Everyone was gung-ho on the consumption theme as a whole last year. Now with an acknowledgment of a slowdown coming in demand, how are you assessing the potential of consumption space as a whole?
There are some aspects which are mature and then there are parts of it which are emerging. For example, the whole Ayurveda and natural wellness area is certainly a fast growing part of consumption and we are very excited about that. There is retail which I am very positive on — whether it is brick and mortar brands or e-commerce and with it the whole supply chain buildout which will lead to more opportunities on the logistics side.
We have the dedicated freight corridor coming up in two years and that will make things more efficient for supply chains as well as for manufacturing. There is a lot to look forward to even on the consumption side.
Where is there scope of money to be made within the consumption space, specifically because that is the engine for the Indian economy? When you say that you like brick and mortar and such themes, would you be more bullish on staples or discretionary? Is India all about betting on the rural class or the middle class?
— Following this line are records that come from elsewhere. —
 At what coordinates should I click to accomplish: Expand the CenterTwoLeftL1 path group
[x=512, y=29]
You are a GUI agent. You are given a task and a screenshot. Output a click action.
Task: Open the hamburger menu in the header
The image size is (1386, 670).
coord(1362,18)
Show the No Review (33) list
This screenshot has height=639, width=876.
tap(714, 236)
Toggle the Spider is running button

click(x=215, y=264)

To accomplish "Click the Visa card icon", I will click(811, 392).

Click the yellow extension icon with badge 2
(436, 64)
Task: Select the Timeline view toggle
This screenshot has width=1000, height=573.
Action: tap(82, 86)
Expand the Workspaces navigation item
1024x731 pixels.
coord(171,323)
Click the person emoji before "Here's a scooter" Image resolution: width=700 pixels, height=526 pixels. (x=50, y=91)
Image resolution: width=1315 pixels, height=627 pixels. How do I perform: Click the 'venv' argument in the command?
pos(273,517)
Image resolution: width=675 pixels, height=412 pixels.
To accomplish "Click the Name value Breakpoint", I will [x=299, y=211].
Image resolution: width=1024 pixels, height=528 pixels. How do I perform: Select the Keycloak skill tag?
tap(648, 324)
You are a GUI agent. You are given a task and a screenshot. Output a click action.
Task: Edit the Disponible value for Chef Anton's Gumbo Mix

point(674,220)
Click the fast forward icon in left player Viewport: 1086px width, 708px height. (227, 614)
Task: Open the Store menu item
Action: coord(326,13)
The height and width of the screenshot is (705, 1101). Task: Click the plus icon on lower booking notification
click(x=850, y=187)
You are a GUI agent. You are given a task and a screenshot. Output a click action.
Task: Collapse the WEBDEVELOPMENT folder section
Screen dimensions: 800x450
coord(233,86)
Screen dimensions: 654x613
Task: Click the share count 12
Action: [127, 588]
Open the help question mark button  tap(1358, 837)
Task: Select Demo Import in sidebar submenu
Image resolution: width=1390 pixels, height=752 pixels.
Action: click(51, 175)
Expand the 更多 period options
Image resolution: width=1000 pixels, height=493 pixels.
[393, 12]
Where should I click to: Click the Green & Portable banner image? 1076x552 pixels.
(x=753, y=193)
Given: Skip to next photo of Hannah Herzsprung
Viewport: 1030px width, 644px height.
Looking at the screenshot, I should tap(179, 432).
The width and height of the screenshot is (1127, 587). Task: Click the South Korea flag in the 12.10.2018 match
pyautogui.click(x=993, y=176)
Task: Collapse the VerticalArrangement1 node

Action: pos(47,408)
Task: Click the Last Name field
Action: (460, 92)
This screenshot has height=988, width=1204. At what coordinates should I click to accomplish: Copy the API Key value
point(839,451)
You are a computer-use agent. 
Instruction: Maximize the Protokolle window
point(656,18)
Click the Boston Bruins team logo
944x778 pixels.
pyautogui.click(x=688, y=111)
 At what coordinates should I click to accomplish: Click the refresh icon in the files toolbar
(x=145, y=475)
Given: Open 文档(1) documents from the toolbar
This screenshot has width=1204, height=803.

As I mentioned, we are betting on both retail as well as consumer discretionary. Media is a theme that we like very much. There is a lot of exciting stuff happening there. We tend to be value investors and we are not going to bid up companies which have shown growth in the past two years. We are not about to pay at 45 multiple.
We tend to be value pickers and we think that there are large swaths of the market, maybe in the small and mid-cap space, where growth is ahead of us and that could be led by lower interest rates and stimulation of housing demand and on the financial side — be it in the insurance sector, corporate facing banks and so on.
There are pockets of growth. I tend not to be thematic in investing. I look at where is the value-set emerging, special situations and value unlocking because of corporate events and so on. I am finding plenty of opportunities.
Are you hunting for some opportunities in NBFCs which is a bombed-out space?
The market always goes from one extreme to the other. There is room in the NBFC space as well. I cannot give you specifics because in the past few months we have been picking one particular NBFC that we like very much and in fact in the last month it has rallied about 30% or so. But that view is probably a little dated and things are looking up. You have to be very clear on what you are buying and why you are paying a certain price for it. You have to say you know what is so unique about it, what is sustainable about their business model and whether they have liquidity to ride out this very difficult time and also what are they doing about growth.
What you are going to see is in the short term, growth is a challenge but if you look further down and at the parameters of what is unique about this NBFC and can a bank replace this NBFC, that is the type of discussion you need to have because the NBFCs do reach the last mile. They are getting squeezed on the margins right now but going forward. you could expect some of them to do reasonably well.
Other than financials as well as consumption, are you finding special situations that are of interest to you?
Absolutely we are and just across the board it could be in the healthcare space, oil and gas, real estate. It can be a whole host of companies where some of the liquidity situation has to improve further and once we see clarity, a number of situations that we own are going to give us a very good upside for the next couple of years.